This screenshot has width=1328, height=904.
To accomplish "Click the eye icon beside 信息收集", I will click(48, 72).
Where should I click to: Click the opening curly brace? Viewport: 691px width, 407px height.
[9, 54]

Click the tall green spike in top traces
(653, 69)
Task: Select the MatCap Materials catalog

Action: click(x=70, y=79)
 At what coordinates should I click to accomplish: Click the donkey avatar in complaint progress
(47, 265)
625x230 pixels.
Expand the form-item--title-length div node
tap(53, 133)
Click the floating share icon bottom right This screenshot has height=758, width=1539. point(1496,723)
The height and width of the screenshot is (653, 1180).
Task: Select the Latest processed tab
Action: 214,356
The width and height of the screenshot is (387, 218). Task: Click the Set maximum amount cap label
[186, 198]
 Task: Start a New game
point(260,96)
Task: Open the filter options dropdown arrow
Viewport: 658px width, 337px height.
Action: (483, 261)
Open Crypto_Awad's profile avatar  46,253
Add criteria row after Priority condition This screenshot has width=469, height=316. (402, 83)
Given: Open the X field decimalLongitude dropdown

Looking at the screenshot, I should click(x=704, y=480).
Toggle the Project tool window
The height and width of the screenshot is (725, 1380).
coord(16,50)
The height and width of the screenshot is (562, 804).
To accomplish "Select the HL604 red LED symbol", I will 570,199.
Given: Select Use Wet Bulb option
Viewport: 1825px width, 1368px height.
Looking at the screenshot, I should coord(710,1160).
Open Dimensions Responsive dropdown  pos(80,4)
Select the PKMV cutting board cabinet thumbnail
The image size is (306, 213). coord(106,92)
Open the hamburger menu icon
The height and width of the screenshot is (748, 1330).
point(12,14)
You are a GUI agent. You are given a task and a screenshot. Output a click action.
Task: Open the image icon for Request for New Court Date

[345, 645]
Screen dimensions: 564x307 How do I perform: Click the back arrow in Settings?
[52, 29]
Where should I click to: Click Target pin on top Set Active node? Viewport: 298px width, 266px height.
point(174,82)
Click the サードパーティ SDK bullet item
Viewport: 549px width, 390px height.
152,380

(Work required): Transcribe all of the material above, reproducing every line without any change.

(Completed task):
This screenshot has width=1328, height=904.
To accomplish "Click the eye icon beside 信息收集", I will click(48, 72).
Where should I click to: Click the opening curly brace? Viewport: 691px width, 407px height.
[9, 54]

Click the tall green spike in top traces
(653, 69)
Task: Select the MatCap Materials catalog

Action: click(x=70, y=79)
 At what coordinates should I click to accomplish: Click the donkey avatar in complaint progress
(47, 265)
625x230 pixels.
Expand the form-item--title-length div node
tap(53, 133)
Click the floating share icon bottom right This screenshot has height=758, width=1539. point(1496,723)
The height and width of the screenshot is (653, 1180).
Task: Select the Latest processed tab
Action: 214,356
The width and height of the screenshot is (387, 218). Task: Click the Set maximum amount cap label
[186, 198]
 Task: Start a New game
point(260,96)
Task: Open the filter options dropdown arrow
Viewport: 658px width, 337px height.
Action: (483, 261)
Open Crypto_Awad's profile avatar  46,253
Add criteria row after Priority condition This screenshot has width=469, height=316. (402, 83)
Given: Open the X field decimalLongitude dropdown

Looking at the screenshot, I should click(x=704, y=480).
Toggle the Project tool window
The height and width of the screenshot is (725, 1380).
coord(16,50)
The height and width of the screenshot is (562, 804).
To accomplish "Select the HL604 red LED symbol", I will 570,199.
Given: Select Use Wet Bulb option
Viewport: 1825px width, 1368px height.
Looking at the screenshot, I should coord(710,1160).
Open Dimensions Responsive dropdown  pos(80,4)
Select the PKMV cutting board cabinet thumbnail
The image size is (306, 213). coord(106,92)
Open the hamburger menu icon
The height and width of the screenshot is (748, 1330).
point(12,14)
You are a GUI agent. You are given a task and a screenshot. Output a click action.
Task: Open the image icon for Request for New Court Date

[345, 645]
Screen dimensions: 564x307 How do I perform: Click the back arrow in Settings?
[52, 29]
Where should I click to: Click Target pin on top Set Active node? Viewport: 298px width, 266px height.
point(174,82)
Click the サードパーティ SDK bullet item
Viewport: 549px width, 390px height.
152,380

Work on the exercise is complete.